**FRAGMENTO DEL TEXTO:**
Como vemos, esta perspectiva teórica tiene el mérito de proteger con éxito la aporía, y sin embargo, algo nos dice que resulta insuficiente para acceder al ámbito de la creación. Nos asaltan las dudas. ¿Qué sería de una política tras el desmontaje efectivo de las identificaciones, del entusiasmo que provocan y de la filiación que promueven? ¿Es imaginable una política que prescindiera del galope del fantasma, que es la fuerza que atiza toda ideología?

Seamos claros: lo que aquí denunciamos (el predominio de lo imaginario, la expansión del goce) se nos cuela también en esta perspectiva y termina haciéndola descarrilar. Convengamos en que no puede reclamarse lacaniana una lógica que no piense el Tres, incluso el Cuatro. En síntesis, la operación lógica sería: introducir una cuña simbólica (Tres) en lo imaginario para poder tratar lo real de un modo sinthomático (Cuatro). El sintagma soledad: común cumple sobradamente estos requisitos, pero difícilmente podrían tener encaje en esta lógica conceptos como antagonismo, hegemonía… palabras portadoras de una visión que tiende a silenciar verdades incómodas. Es lo que tiene hacer lazo con el pegamento del enemigo exterior, que más pronto que tarde sufrimos sus retornos. Y no hay más que levantar la vista para percatarse. Enseguida la figura del traidor será llamada al lugar que antes tuvo el compañero, el amigo, el hermano… En fin, que el Dos nos habrá vuelto a ganar la partida. No creo que en ese registro haya emancipación posible, si es que esa palabra se mantiene. El hijo que se queda en modo antagónico no se emancipa jamás.

Líneas sobre dónde aparecen los objetivos:
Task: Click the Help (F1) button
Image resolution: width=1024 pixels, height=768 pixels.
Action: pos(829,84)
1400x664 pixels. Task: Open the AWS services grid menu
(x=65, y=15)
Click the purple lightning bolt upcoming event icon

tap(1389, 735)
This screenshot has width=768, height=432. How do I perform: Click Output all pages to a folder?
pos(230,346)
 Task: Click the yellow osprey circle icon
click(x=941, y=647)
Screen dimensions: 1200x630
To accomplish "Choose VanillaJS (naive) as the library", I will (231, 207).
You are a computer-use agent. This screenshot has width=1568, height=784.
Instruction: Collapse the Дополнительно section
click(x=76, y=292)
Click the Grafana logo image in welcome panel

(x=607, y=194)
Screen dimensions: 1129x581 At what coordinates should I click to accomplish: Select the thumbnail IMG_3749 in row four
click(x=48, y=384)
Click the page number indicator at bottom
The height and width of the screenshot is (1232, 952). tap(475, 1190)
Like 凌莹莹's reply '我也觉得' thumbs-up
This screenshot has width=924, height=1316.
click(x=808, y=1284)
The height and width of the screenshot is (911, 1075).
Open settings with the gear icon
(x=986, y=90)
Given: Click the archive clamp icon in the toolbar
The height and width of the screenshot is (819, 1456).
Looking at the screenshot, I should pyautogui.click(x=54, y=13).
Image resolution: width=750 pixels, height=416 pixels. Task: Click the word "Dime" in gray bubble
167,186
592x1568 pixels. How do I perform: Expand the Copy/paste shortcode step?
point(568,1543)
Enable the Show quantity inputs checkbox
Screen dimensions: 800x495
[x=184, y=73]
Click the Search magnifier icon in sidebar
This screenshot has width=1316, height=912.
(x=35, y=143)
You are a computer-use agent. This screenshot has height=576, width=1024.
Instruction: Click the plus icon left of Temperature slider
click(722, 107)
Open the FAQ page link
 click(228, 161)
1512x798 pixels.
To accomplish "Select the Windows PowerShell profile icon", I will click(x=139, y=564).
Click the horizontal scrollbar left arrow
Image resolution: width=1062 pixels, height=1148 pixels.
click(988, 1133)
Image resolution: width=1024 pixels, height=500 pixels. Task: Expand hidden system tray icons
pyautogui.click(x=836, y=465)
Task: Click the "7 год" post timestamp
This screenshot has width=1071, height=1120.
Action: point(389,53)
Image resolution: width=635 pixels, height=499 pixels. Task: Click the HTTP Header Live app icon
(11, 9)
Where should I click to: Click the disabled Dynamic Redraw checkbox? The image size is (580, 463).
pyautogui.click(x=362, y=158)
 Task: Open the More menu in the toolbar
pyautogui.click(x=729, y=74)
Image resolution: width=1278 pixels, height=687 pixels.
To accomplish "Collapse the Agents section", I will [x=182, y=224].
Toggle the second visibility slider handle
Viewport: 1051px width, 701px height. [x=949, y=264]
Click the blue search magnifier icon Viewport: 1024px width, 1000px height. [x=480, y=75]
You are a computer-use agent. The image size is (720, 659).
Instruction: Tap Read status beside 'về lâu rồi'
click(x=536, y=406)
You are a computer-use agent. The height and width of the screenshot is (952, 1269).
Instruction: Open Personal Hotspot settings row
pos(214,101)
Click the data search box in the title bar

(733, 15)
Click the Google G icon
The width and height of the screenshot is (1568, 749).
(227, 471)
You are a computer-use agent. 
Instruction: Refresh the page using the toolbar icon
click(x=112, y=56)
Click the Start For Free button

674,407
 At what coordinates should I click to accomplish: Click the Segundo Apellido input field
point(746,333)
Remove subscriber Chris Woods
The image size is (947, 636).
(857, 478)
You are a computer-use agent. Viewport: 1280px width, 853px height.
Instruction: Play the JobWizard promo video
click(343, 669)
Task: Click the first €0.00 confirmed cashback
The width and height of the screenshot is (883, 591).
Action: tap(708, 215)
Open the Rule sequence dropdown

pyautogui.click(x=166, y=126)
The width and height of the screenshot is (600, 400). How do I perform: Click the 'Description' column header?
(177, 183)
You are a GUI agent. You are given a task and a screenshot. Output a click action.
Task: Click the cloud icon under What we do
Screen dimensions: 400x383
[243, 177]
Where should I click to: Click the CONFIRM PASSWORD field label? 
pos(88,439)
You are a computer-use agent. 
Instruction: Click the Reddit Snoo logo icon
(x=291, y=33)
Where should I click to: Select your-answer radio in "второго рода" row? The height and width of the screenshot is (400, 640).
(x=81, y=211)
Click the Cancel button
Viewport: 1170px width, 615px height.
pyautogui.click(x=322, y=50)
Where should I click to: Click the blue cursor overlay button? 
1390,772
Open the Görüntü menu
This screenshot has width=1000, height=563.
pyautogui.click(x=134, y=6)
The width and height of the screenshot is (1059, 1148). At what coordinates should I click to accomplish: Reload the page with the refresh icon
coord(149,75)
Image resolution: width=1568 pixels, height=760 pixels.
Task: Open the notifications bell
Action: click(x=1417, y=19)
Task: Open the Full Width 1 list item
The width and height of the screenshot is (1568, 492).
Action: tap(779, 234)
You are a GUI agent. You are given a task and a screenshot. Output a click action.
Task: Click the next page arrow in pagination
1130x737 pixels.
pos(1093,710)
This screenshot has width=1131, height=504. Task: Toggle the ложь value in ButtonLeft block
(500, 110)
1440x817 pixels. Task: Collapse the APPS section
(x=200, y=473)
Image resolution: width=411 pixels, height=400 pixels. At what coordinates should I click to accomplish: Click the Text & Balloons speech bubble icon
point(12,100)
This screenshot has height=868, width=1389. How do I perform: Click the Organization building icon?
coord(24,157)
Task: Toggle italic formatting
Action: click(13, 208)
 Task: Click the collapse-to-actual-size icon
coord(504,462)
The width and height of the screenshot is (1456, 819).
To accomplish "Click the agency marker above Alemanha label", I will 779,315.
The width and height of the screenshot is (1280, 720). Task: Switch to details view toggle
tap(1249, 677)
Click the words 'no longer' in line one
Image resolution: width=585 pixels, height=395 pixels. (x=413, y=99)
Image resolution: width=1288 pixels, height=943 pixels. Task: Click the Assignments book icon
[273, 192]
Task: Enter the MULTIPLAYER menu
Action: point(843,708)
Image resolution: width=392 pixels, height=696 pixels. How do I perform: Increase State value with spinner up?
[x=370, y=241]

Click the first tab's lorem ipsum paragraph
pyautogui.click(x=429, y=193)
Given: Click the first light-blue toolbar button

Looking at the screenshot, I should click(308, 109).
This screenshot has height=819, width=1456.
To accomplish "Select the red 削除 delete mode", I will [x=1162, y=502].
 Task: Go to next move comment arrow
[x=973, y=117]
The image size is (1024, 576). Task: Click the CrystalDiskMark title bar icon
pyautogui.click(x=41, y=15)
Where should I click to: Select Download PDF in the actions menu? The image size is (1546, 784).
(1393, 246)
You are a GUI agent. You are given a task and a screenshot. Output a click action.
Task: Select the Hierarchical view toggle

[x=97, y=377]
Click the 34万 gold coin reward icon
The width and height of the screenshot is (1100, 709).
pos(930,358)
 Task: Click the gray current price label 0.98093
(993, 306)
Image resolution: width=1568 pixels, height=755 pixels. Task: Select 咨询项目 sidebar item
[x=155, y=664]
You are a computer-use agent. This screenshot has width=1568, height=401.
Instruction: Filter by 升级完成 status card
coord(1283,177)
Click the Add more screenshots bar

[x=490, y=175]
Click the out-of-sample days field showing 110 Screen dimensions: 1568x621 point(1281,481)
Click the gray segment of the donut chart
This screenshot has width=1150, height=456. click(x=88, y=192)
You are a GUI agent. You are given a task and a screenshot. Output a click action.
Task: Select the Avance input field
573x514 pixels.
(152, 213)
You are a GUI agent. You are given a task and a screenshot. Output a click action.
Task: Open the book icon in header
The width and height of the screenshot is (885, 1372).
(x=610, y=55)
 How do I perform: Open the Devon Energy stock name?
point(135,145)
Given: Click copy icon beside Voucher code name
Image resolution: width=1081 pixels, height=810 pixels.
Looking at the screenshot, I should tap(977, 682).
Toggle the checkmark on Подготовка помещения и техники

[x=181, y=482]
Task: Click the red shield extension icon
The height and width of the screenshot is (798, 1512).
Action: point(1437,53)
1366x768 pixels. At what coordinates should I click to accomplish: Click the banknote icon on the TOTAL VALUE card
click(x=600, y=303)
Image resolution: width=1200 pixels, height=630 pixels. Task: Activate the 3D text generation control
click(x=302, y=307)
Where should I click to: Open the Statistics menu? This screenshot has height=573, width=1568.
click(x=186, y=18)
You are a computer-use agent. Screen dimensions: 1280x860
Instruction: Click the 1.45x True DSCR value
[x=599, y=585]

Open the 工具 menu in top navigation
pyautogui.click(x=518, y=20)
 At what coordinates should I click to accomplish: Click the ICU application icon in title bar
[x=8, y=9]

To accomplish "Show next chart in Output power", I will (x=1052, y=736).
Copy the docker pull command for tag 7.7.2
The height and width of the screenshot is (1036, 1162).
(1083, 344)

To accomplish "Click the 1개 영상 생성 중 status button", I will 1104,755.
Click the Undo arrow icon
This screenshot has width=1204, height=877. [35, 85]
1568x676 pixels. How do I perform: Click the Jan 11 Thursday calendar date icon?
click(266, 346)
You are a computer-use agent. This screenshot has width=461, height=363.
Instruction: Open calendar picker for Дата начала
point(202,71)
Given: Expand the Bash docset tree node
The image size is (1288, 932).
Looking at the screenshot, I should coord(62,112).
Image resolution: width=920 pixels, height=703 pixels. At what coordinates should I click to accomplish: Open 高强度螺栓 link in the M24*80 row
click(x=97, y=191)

**INSTRUCCIONES DE LA TAREA:**
Copie textualmente la parte del fragmento sobre la política y la lógica lacaniana que se inicia con las palabras "Como vemos, esta" y concluye con "atiza toda ideología?".

**SOLUCIÓN DESARROLLADA:**
Como vemos, esta perspectiva teórica tiene el mérito de proteger con éxito la aporía, y sin embargo, algo nos dice que resulta insuficiente para acceder al ámbito de la creación. Nos asaltan las dudas. ¿Qué sería de una política tras el desmontaje efectivo de las identificaciones, del entusiasmo que provocan y de la filiación que promueven? ¿Es imaginable una política que prescindiera del galope del fantasma, que es la fuerza que atiza toda ideología?